高齢化社会とともに、介護職の人手不足を背景に、介護現場に即したIoTの導入が進んでいます。IoTは、介護をサポートする機材にセンサーなどを取り付け、さらにそれをインターネットに接続することで、スタッフと利用者双方の負担を減らして効率よく介護ができると期待されています。特に介護の現場で負担となるのが、排泄に関する業務です。そして、介護を受ける利用者にとっても、自分で排泄ができれば、不必要な羞恥心から解放されます。その点で役に立っているのが、排せつ予測を行うアプリです。これは、下腹部にセンサーを取り付けることで膀胱のふくらみを感知し、排尿のタイミングを教えてくれるというものです。こちらのシステムでは、膀胱の膨らみ具合を複数段階で表示させられるので、前もってトイレに誘導することも可能です。

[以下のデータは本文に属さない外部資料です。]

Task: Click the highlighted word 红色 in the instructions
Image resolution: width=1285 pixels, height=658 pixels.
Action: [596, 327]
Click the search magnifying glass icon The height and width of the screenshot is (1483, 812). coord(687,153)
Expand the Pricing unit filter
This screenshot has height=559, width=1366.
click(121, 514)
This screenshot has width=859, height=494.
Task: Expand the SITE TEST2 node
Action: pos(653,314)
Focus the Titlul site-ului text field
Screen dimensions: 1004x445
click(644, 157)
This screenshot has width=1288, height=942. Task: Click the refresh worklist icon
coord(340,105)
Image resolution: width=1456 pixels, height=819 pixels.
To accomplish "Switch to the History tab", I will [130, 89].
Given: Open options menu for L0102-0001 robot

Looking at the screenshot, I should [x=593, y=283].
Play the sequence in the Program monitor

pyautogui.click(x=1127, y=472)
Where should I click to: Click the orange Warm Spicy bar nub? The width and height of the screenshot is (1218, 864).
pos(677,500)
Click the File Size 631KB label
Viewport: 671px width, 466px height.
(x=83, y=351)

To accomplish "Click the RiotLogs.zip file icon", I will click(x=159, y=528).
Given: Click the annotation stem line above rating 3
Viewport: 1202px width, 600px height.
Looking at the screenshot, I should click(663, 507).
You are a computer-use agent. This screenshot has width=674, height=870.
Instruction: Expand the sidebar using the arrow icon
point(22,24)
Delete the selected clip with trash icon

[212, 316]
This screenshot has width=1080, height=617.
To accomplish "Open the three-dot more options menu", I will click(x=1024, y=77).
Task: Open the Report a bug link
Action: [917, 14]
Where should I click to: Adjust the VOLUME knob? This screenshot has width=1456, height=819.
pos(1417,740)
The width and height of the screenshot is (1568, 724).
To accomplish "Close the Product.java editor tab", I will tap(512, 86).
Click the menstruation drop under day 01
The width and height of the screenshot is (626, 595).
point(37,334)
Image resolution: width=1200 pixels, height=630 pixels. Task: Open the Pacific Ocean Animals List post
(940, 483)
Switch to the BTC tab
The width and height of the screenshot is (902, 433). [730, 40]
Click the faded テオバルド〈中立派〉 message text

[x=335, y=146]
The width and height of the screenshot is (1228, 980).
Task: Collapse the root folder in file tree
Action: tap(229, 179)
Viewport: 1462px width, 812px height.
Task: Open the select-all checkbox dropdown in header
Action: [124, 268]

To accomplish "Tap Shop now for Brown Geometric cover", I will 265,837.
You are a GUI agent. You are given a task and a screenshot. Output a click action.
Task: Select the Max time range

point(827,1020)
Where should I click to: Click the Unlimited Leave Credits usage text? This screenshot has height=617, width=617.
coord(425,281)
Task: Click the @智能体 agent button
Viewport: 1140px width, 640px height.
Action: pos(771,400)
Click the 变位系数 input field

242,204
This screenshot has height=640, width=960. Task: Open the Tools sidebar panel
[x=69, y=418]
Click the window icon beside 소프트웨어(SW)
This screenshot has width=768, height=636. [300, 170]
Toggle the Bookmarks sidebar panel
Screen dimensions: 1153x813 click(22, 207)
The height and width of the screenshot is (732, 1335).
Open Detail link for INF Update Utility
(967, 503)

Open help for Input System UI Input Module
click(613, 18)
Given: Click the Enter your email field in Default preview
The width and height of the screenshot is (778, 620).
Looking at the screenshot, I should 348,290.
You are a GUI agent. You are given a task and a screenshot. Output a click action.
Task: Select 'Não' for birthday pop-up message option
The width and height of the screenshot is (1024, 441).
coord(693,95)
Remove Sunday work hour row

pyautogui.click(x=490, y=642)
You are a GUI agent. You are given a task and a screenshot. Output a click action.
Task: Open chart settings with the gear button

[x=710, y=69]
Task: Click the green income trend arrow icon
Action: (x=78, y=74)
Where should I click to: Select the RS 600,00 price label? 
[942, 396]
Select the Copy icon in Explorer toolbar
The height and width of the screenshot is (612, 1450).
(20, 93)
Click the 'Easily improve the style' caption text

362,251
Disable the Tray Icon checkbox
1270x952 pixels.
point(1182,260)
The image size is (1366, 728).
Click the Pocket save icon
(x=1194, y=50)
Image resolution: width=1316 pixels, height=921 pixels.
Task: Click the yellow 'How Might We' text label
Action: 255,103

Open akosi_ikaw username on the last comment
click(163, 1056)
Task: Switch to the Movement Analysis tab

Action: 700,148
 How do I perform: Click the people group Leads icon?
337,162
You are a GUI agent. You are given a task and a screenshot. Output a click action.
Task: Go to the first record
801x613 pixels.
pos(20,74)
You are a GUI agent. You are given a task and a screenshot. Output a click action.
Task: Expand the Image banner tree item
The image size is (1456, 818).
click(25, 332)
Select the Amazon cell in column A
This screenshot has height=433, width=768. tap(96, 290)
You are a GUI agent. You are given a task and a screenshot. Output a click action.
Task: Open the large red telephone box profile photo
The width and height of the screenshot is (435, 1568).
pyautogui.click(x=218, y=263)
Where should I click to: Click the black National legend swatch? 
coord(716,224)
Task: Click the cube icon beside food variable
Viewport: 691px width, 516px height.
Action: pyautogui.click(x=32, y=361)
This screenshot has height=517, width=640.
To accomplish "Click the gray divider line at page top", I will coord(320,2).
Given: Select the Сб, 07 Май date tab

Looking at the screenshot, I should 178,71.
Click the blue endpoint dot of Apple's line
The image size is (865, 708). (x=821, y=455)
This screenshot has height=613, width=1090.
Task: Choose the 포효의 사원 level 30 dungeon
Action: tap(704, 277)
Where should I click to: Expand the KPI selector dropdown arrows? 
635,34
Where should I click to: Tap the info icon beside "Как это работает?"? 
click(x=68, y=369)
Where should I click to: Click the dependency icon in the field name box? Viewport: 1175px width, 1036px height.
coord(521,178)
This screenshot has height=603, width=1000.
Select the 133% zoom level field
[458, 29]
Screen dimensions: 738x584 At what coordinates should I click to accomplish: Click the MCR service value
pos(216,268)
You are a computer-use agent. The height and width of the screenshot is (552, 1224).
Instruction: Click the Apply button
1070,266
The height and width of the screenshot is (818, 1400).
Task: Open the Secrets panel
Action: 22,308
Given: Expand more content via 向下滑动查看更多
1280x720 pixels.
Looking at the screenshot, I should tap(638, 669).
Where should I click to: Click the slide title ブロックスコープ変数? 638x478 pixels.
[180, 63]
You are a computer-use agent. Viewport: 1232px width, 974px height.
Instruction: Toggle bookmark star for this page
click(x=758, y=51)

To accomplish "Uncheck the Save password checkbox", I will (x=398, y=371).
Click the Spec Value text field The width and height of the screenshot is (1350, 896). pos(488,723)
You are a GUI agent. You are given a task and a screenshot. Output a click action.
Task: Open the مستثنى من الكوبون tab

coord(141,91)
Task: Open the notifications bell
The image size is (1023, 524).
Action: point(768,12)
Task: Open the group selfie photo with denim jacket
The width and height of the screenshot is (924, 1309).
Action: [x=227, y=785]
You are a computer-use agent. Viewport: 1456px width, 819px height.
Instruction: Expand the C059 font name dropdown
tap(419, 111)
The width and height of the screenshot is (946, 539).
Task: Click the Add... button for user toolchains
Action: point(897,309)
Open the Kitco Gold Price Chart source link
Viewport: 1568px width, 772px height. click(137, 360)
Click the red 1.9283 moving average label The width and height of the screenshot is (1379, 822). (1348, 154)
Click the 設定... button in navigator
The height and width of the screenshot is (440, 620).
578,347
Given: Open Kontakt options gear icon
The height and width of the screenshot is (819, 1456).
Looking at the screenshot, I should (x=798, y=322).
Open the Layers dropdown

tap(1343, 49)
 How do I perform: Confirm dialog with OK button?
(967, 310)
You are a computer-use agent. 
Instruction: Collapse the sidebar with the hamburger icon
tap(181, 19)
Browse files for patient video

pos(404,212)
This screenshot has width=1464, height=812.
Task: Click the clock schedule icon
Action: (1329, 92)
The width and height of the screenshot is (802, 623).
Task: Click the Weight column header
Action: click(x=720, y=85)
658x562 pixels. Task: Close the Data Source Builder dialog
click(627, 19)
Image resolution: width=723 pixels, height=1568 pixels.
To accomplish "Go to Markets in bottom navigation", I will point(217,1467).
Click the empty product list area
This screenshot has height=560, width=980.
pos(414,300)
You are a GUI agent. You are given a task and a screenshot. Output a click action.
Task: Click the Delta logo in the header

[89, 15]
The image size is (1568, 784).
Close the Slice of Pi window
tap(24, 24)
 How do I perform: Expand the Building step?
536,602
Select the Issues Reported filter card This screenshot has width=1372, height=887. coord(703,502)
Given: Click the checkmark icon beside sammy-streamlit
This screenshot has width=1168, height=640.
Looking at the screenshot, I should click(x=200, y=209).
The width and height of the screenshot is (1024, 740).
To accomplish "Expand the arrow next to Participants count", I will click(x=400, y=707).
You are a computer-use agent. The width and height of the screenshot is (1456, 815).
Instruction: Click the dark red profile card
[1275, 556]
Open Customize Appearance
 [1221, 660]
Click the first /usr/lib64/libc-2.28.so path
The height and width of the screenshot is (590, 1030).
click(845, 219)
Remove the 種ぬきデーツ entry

夜間の排泄をサポートするシステムとして、ベッドにセットするタイプのものも利用されています。こちらは、ベッドシーツとマットレスの間に置くシート型のセンサーで、お尻の部分の重量の変化をとらえて、介護スタッフの管理モニターにアラートを出すというもので、必要な場合にのみトイレに誘導したり、おむつ交換ができるようになり、利用者の睡眠を確保できるメリットもあります。
さらに、施設内の利用者を見守るシステムの導入も進んでいます。赤外線などを用いて人の動きを感知し、利用者の部屋を巡回しなくてもある程度の状況がわかるとともに、長時間にわたって人の動きが感じられない、夜間に部屋にいないなどの異常事態を早期発見し、適切な対処をすることができます。